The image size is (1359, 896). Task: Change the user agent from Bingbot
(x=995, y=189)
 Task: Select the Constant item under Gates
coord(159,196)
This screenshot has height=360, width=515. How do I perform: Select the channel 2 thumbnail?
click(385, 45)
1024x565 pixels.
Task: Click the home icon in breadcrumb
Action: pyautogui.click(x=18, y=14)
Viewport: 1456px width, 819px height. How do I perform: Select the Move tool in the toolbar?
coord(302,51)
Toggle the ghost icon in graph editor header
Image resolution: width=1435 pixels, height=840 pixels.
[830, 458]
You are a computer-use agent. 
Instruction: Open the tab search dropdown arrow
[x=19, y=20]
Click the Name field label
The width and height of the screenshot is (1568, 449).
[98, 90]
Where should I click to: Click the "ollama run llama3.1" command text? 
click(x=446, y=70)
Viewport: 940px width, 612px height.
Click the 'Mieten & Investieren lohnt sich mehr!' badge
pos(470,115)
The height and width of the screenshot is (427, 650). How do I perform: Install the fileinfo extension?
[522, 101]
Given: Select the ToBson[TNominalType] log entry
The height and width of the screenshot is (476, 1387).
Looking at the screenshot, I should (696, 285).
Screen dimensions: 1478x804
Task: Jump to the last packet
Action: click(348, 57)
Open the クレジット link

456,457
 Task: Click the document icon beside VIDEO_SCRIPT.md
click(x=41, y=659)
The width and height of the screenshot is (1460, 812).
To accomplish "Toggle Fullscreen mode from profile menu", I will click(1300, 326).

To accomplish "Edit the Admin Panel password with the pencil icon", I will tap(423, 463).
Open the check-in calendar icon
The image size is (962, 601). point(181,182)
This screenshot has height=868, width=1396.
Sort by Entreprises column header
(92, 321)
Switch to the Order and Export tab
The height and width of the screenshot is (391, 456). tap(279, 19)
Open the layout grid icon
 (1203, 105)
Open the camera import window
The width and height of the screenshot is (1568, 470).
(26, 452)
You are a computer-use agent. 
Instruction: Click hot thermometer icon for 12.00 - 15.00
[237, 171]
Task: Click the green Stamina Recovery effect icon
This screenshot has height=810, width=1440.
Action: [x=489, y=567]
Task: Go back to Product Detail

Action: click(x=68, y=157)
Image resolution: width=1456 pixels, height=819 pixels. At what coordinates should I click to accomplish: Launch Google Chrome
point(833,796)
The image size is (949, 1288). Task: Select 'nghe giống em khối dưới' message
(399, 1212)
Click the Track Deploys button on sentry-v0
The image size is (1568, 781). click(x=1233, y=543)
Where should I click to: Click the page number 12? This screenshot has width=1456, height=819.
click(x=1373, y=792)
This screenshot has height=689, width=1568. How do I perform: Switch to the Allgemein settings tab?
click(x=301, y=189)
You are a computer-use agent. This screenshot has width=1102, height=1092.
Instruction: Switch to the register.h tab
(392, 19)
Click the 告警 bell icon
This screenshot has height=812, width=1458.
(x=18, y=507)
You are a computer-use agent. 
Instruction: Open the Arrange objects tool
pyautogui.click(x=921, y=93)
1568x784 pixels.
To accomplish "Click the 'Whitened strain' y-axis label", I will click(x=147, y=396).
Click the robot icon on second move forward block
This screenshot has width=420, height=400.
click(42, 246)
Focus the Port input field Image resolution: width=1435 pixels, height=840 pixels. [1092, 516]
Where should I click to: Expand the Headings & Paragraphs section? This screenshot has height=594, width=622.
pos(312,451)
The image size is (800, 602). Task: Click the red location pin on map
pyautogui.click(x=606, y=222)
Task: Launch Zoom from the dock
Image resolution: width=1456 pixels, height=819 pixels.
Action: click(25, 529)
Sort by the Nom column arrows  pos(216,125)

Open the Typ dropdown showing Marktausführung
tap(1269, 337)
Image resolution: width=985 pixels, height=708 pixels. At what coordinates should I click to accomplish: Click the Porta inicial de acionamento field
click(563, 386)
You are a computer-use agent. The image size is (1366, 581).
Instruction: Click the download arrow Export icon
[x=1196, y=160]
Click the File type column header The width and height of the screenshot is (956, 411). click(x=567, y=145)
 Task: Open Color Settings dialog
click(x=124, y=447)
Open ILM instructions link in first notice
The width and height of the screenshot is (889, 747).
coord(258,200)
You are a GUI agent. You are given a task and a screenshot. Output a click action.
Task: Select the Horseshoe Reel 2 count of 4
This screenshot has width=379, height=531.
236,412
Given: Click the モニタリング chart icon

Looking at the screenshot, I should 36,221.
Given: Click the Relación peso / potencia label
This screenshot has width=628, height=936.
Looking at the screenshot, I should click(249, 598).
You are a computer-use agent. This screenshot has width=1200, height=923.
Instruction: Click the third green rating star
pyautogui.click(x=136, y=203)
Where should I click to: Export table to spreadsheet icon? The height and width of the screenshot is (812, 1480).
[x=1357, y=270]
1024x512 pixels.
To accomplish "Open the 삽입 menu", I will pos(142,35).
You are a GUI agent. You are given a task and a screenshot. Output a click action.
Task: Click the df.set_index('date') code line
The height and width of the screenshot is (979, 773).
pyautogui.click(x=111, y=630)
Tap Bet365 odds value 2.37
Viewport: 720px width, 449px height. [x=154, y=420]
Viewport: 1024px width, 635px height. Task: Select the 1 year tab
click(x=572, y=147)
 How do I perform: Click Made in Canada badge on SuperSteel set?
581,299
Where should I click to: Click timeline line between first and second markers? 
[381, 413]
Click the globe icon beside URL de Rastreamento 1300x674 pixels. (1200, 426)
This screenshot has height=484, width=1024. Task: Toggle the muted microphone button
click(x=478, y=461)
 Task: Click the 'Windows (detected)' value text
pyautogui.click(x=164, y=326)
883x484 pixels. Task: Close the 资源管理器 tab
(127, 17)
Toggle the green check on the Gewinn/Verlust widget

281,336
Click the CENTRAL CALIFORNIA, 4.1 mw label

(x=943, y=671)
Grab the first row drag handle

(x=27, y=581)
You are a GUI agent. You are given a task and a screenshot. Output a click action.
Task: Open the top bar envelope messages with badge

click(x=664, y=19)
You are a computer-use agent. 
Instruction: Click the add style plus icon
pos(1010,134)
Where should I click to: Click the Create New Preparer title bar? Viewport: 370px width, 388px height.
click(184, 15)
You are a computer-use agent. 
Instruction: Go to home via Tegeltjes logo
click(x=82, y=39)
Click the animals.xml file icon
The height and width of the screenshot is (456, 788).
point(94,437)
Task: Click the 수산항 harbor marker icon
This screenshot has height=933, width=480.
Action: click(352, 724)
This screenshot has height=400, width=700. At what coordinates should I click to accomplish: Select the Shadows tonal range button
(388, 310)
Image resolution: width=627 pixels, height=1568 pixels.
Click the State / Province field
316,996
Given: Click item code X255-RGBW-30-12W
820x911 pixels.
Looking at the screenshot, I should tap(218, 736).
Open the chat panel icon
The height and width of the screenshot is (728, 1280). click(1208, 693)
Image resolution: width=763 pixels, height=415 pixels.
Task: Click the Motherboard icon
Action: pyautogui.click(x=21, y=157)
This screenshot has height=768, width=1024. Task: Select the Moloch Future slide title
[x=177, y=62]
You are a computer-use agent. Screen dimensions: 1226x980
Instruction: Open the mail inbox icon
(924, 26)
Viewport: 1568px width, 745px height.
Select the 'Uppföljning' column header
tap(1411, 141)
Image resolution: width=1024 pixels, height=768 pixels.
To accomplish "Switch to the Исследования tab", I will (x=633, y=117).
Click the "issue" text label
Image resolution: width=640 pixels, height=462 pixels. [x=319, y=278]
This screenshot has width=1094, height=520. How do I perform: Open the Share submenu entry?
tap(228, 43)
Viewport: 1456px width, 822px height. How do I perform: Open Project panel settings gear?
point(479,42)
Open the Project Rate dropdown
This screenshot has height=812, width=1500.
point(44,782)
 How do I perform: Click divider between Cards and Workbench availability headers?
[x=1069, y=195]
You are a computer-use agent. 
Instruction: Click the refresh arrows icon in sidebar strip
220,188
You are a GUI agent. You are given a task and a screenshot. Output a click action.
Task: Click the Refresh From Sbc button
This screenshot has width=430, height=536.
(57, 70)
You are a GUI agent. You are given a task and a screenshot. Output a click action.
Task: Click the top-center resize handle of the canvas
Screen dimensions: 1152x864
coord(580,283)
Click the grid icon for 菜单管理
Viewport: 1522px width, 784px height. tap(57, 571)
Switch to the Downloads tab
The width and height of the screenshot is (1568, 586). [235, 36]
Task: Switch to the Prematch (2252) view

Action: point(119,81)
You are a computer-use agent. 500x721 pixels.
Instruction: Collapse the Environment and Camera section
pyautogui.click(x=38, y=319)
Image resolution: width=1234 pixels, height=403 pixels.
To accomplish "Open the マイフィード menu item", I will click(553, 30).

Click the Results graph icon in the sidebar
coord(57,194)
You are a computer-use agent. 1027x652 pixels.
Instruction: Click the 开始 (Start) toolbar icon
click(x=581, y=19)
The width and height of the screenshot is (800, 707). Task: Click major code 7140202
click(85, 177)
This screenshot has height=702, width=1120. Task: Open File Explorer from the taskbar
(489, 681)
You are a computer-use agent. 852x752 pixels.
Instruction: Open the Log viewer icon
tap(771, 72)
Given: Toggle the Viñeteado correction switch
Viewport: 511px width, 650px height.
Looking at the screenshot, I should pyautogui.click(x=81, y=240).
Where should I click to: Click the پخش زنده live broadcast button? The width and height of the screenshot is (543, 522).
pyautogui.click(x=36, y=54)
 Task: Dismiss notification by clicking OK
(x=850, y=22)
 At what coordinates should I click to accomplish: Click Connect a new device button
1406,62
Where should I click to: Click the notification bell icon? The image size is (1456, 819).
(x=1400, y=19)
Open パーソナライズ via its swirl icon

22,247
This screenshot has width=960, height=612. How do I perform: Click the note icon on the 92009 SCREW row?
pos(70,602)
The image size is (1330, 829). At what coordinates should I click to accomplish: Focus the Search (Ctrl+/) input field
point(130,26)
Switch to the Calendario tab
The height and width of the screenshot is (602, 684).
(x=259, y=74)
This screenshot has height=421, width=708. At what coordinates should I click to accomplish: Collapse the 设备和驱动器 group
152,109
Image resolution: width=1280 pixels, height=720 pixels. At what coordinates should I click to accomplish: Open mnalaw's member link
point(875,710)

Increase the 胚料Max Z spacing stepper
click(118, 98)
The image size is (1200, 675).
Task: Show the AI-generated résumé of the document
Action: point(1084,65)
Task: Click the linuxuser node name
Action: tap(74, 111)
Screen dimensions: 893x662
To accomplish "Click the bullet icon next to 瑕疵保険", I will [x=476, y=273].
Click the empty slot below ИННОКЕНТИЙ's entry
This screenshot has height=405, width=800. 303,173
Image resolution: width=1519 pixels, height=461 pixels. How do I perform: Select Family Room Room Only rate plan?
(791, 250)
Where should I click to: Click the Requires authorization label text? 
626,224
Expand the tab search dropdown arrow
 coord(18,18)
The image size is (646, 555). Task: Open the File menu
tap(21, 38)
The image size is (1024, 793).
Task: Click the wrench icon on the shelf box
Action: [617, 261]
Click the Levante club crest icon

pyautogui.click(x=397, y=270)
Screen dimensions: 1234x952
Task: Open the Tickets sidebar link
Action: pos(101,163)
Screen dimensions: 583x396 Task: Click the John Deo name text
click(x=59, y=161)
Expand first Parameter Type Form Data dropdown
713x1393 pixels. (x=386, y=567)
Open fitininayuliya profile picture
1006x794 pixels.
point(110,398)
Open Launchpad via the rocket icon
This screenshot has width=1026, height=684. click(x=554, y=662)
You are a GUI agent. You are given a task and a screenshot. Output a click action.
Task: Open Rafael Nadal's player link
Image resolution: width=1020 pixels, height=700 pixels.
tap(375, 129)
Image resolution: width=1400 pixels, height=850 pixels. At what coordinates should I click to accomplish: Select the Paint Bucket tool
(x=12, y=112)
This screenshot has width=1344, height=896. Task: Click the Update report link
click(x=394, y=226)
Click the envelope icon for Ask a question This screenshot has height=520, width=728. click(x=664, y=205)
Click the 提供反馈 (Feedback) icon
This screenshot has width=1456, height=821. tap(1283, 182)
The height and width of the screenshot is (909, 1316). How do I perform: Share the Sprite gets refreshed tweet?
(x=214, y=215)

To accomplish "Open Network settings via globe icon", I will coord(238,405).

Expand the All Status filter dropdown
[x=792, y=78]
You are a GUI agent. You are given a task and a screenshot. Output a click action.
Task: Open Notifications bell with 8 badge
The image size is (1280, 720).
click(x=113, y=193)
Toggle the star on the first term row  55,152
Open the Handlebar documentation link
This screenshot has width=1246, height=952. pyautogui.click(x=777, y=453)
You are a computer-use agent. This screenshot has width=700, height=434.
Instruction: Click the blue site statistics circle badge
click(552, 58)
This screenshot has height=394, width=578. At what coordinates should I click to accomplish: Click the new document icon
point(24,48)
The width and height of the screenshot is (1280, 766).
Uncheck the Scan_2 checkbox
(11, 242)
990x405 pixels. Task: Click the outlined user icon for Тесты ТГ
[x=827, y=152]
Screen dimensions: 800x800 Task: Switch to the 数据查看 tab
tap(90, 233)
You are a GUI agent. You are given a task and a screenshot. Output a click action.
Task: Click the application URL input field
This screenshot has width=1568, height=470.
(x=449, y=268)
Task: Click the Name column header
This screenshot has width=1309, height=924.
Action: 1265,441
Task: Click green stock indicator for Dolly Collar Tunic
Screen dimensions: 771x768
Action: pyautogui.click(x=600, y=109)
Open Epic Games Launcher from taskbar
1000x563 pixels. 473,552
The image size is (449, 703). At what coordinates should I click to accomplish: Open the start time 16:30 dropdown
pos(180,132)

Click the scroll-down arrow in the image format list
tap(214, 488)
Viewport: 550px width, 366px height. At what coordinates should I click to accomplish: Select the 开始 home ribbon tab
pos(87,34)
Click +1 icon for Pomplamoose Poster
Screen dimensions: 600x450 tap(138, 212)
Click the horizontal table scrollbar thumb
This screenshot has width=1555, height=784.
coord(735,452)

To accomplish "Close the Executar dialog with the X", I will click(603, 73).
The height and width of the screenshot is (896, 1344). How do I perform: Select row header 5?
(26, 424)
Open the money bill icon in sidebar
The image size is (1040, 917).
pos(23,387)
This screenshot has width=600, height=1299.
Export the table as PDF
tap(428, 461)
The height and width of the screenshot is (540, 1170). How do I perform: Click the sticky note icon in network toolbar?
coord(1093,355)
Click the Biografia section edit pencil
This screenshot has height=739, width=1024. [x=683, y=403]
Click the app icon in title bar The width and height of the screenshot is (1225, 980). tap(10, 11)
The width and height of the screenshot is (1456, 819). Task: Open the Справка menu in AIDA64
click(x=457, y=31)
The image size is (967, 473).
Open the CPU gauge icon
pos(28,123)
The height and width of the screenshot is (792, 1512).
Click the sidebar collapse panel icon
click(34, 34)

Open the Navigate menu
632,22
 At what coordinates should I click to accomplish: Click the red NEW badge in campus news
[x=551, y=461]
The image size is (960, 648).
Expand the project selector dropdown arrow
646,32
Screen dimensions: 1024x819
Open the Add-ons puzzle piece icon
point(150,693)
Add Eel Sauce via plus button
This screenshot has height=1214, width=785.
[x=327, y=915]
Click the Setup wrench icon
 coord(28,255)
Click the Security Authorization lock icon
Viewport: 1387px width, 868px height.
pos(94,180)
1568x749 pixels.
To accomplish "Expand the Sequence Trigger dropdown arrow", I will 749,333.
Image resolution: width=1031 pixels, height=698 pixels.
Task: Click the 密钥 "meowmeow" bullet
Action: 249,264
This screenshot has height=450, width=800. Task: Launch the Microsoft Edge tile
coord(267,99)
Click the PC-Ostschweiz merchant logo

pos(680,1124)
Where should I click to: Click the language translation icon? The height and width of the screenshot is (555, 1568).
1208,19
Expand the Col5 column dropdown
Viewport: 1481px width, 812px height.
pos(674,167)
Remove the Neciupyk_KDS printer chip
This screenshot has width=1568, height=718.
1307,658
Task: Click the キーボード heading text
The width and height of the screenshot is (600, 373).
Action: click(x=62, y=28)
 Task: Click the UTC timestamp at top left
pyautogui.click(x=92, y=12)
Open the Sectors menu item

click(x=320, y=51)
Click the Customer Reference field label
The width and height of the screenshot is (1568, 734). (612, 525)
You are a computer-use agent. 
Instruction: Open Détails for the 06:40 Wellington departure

##########

### DESCRIPTION OF THE TASK
Duplicate the rows from the line that contains "Click +1 icon for Pomplamoose Poster" through the line that contains "[x=327, y=915]", including both of those lines, and reproduce nothing else.

### RESULT OF THIS EXERCISE
Click +1 icon for Pomplamoose Poster
Screen dimensions: 600x450 tap(138, 212)
Click the horizontal table scrollbar thumb
This screenshot has width=1555, height=784.
coord(735,452)

To accomplish "Close the Executar dialog with the X", I will click(603, 73).
The height and width of the screenshot is (896, 1344). How do I perform: Select row header 5?
(26, 424)
Open the money bill icon in sidebar
The image size is (1040, 917).
pos(23,387)
This screenshot has width=600, height=1299.
Export the table as PDF
tap(428, 461)
The height and width of the screenshot is (540, 1170). How do I perform: Click the sticky note icon in network toolbar?
coord(1093,355)
Click the Biografia section edit pencil
This screenshot has height=739, width=1024. [x=683, y=403]
Click the app icon in title bar The width and height of the screenshot is (1225, 980). tap(10, 11)
The width and height of the screenshot is (1456, 819). Task: Open the Справка menu in AIDA64
click(x=457, y=31)
The image size is (967, 473).
Open the CPU gauge icon
pos(28,123)
The height and width of the screenshot is (792, 1512).
Click the sidebar collapse panel icon
click(34, 34)

Open the Navigate menu
632,22
 At what coordinates should I click to accomplish: Click the red NEW badge in campus news
[x=551, y=461]
The image size is (960, 648).
Expand the project selector dropdown arrow
646,32
Screen dimensions: 1024x819
Open the Add-ons puzzle piece icon
point(150,693)
Add Eel Sauce via plus button
This screenshot has height=1214, width=785.
[x=327, y=915]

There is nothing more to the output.